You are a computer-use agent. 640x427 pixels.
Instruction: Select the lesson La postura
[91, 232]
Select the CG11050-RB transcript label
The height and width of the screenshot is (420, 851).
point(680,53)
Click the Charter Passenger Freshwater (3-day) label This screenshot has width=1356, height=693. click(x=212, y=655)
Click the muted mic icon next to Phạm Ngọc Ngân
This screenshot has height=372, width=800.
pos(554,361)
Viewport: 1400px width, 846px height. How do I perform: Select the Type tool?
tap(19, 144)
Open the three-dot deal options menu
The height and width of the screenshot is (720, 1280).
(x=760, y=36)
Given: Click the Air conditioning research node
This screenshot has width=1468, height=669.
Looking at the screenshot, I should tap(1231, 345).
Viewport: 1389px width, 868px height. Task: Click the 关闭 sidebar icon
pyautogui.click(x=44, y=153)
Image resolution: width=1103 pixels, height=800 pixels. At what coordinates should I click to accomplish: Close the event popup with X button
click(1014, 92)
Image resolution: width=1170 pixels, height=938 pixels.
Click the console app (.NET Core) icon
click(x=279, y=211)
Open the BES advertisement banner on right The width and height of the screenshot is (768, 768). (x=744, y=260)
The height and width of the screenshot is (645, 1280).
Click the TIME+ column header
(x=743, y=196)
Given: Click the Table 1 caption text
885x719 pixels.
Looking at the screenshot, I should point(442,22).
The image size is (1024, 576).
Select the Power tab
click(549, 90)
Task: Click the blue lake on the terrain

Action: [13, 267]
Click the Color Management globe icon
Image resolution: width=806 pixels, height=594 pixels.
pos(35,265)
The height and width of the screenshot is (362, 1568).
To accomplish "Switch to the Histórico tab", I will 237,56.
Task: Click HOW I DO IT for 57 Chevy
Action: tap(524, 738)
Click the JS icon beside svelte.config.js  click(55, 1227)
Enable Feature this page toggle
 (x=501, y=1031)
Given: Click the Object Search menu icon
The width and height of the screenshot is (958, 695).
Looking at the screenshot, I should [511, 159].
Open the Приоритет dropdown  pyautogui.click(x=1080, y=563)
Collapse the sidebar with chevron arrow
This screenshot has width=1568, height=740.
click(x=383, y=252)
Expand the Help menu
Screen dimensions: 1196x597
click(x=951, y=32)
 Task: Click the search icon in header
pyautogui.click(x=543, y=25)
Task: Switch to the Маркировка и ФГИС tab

> _ACTIVITY_
Copy out every line above where "Open" is present.

> _ANSWER TO THE PROBLEM_
Open the three-dot deal options menu
Open the BES advertisement banner on right The width and height of the screenshot is (768, 768). (x=744, y=260)
Open the Приоритет dropdown  pyautogui.click(x=1080, y=563)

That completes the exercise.